- **MATERIAL FOR THE TASK**:
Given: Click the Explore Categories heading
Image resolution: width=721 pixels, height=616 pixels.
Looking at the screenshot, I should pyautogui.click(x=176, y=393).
==
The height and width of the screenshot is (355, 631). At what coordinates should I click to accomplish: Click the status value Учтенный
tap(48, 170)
* * *
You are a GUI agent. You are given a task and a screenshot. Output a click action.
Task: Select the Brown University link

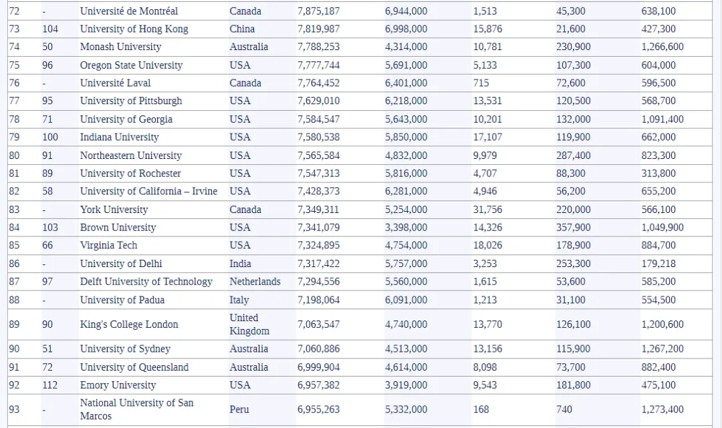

- **AIM OF THE TASK**: Write out the records word for word, from the line containing "You are a GUI" through the line containing "Task: Select the Brown University link", including both of those lines and nothing else.

- **THE OUTPUT**:
You are a GUI agent. You are given a task and a screenshot. Output a click action.
Task: Select the Brown University link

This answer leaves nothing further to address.